======== Data ========

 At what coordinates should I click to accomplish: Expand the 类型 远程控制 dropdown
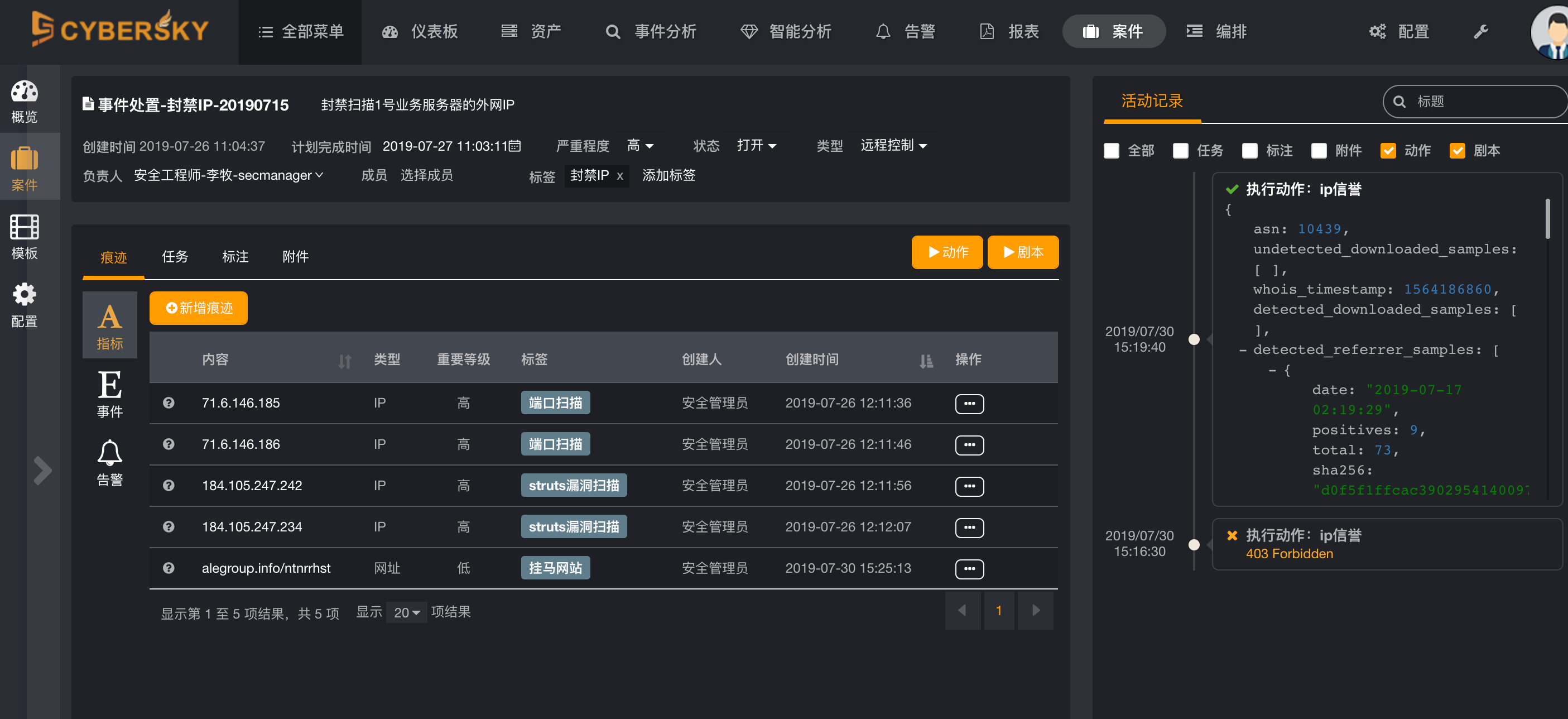click(893, 146)
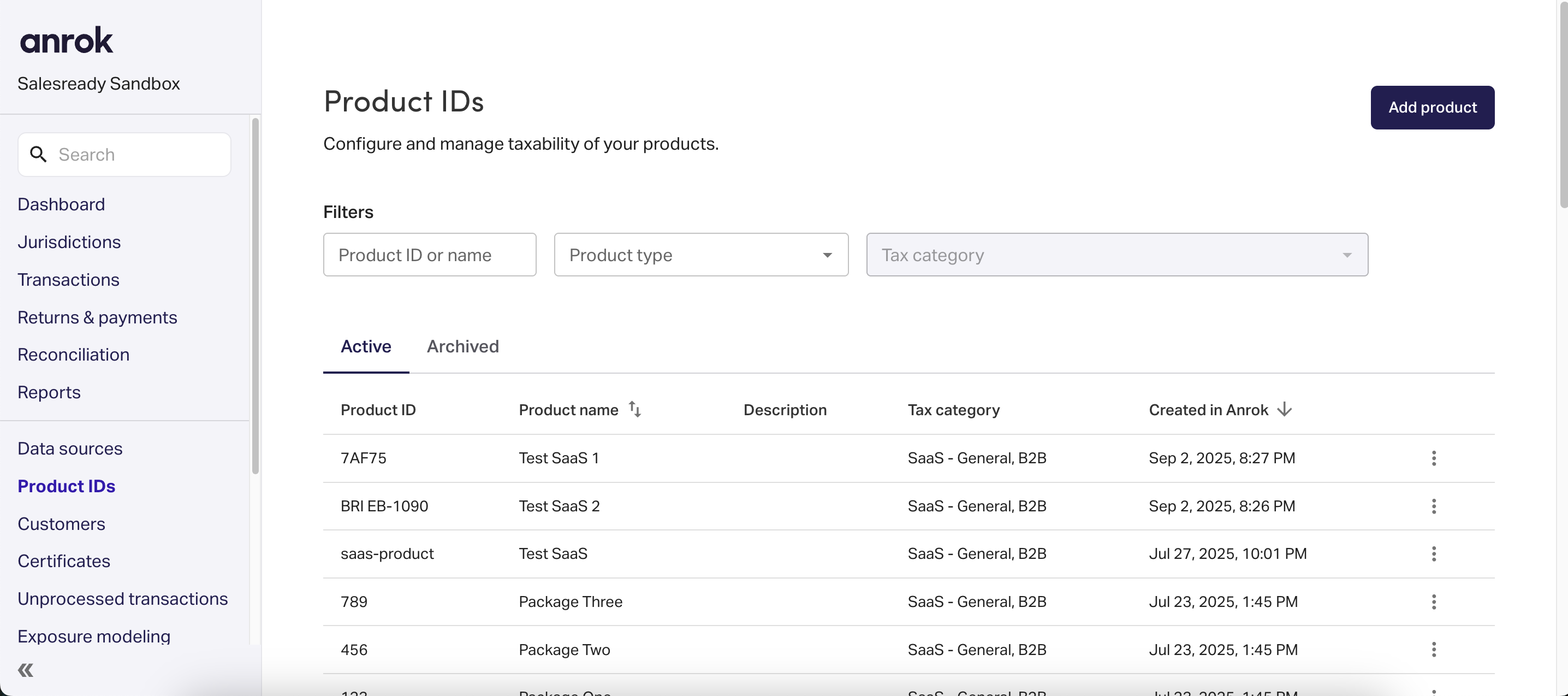Screen dimensions: 1568x696
Task: Select the Active tab
Action: 365,346
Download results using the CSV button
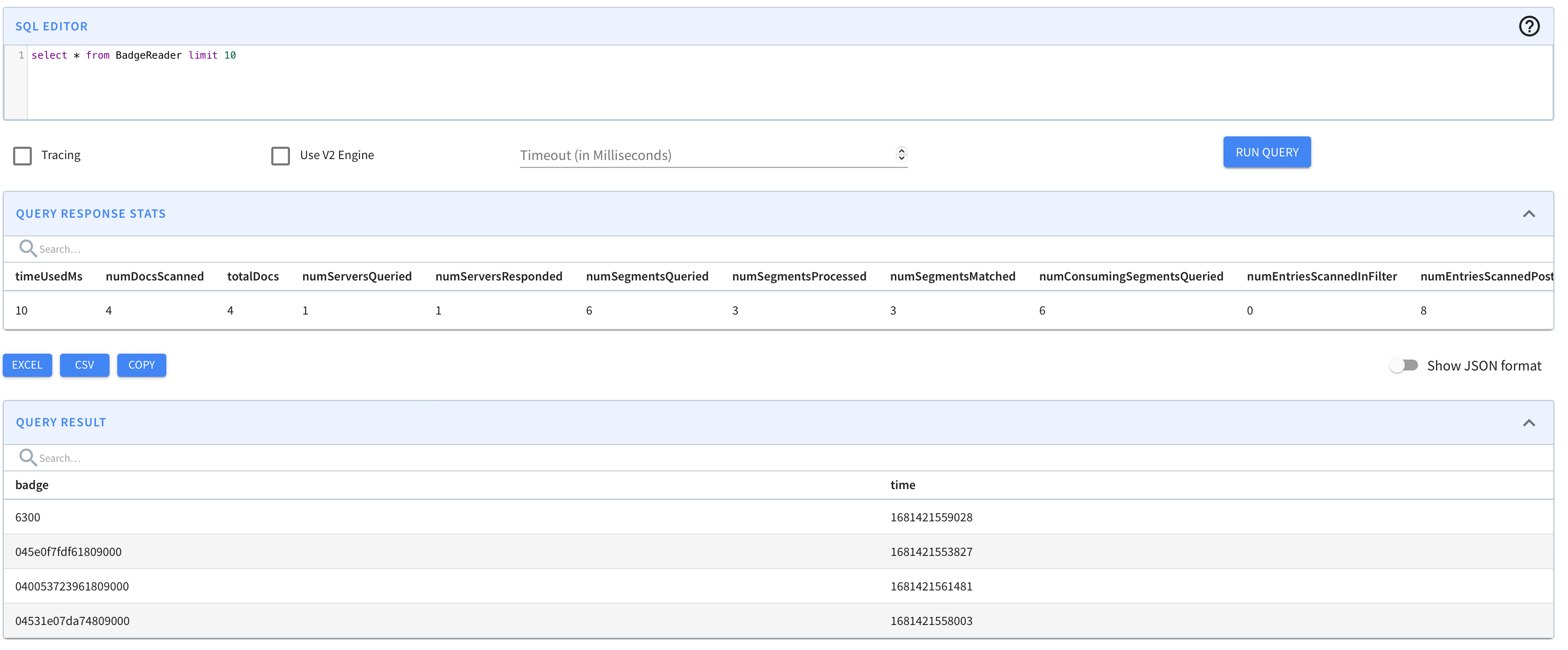The width and height of the screenshot is (1568, 650). 85,365
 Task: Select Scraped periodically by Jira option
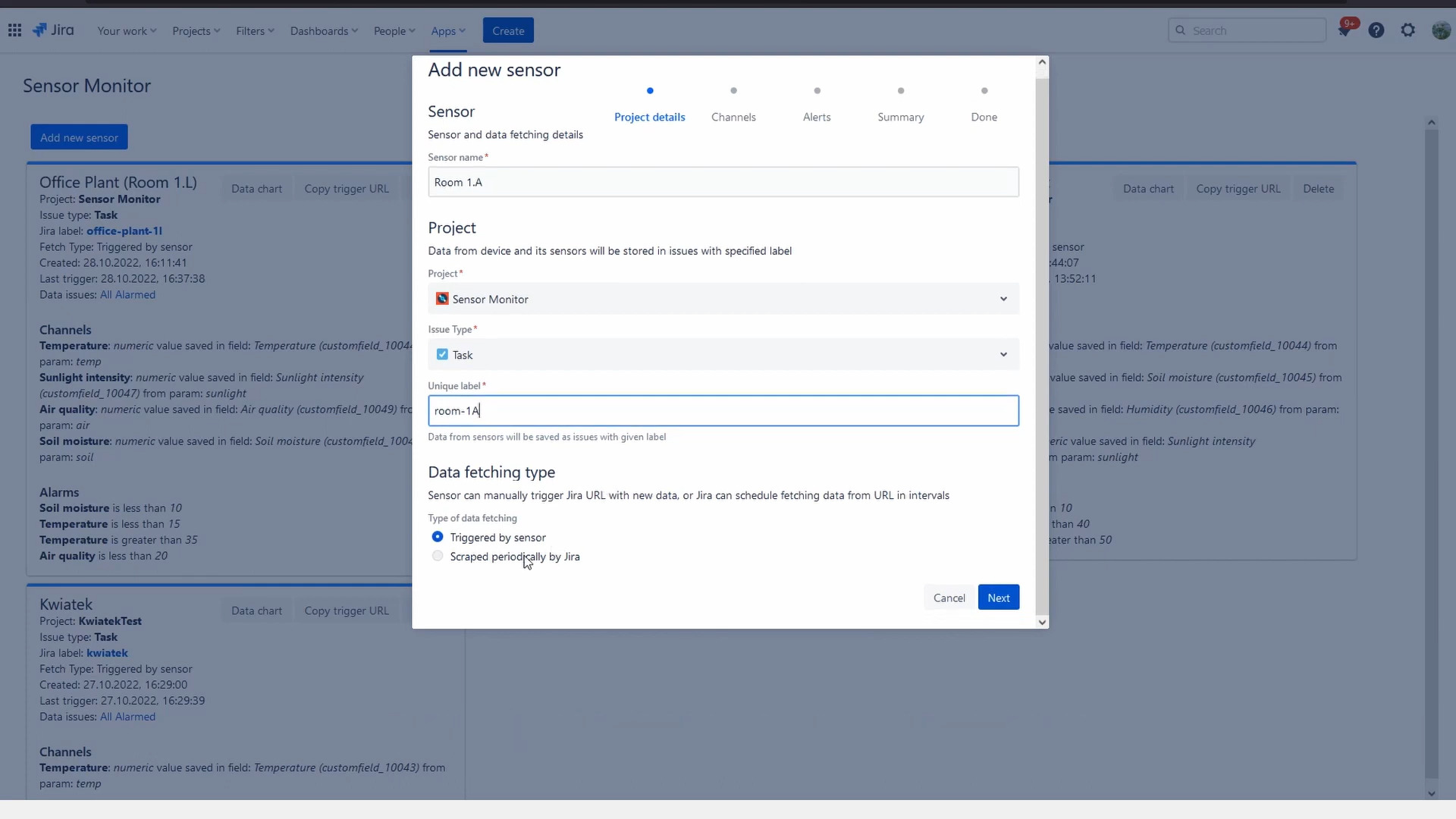click(x=438, y=556)
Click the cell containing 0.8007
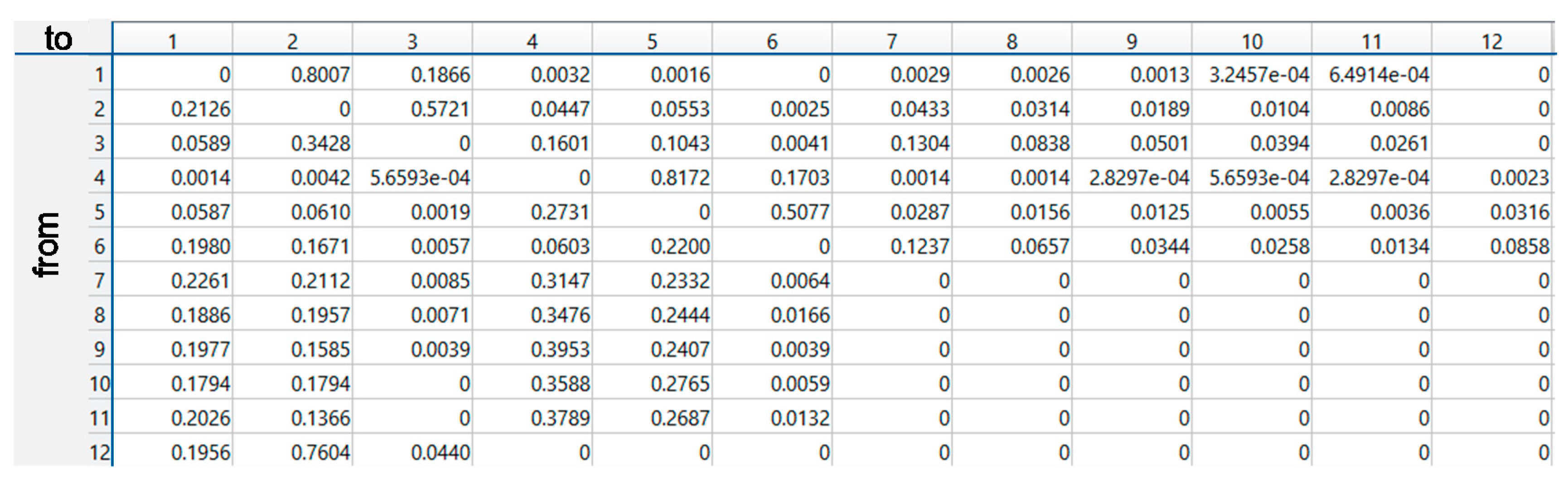1568x493 pixels. (320, 75)
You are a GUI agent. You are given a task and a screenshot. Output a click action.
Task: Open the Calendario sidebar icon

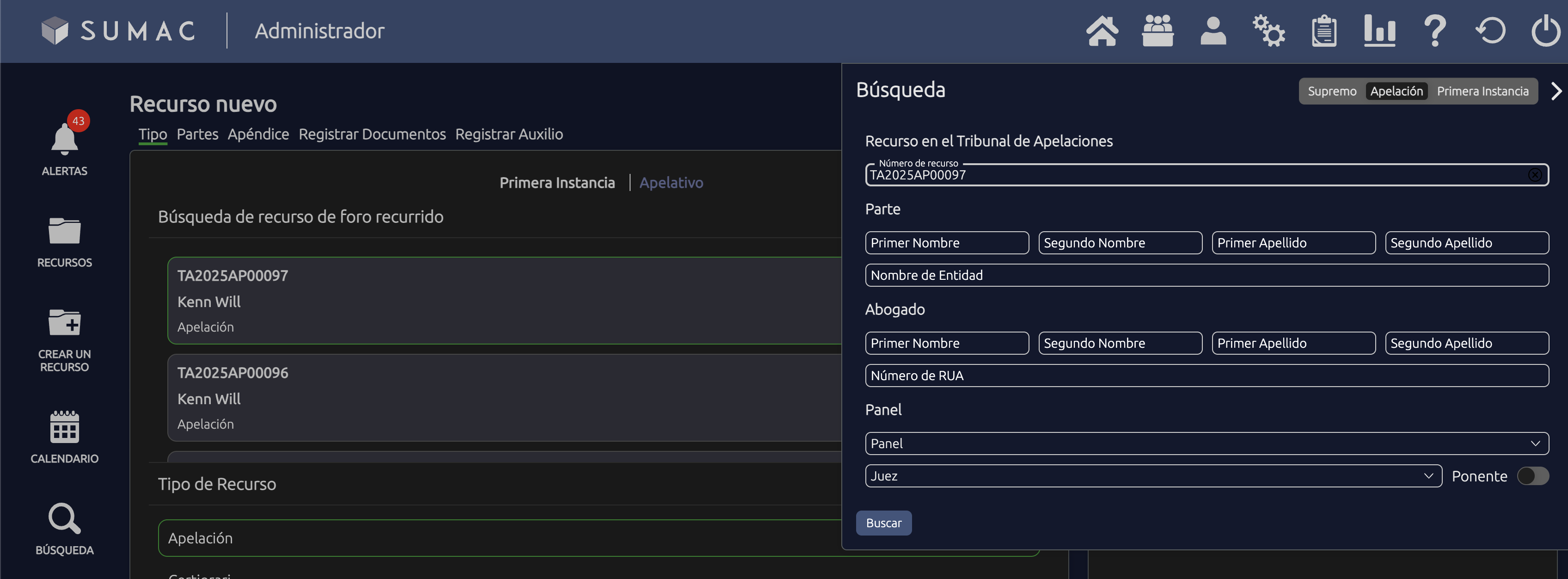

========

**Exercise**. Transcribe the entries above verbatim, excluding any image.

**Completed exercise**.
 At what coordinates should I click to accomplish: Expand the 类型 远程控制 dropdown
click(893, 146)
Screen dimensions: 1568x696
Task: Select the Active tab
Action: 365,346
Download results using the CSV button
The width and height of the screenshot is (1568, 650). 85,365
 Task: Select Scraped periodically by Jira option
click(x=438, y=556)
Click the cell containing 0.8007
1568x493 pixels. (320, 75)
You are a GUI agent. You are given a task and a screenshot. Output a click action.
Task: Open the Calendario sidebar icon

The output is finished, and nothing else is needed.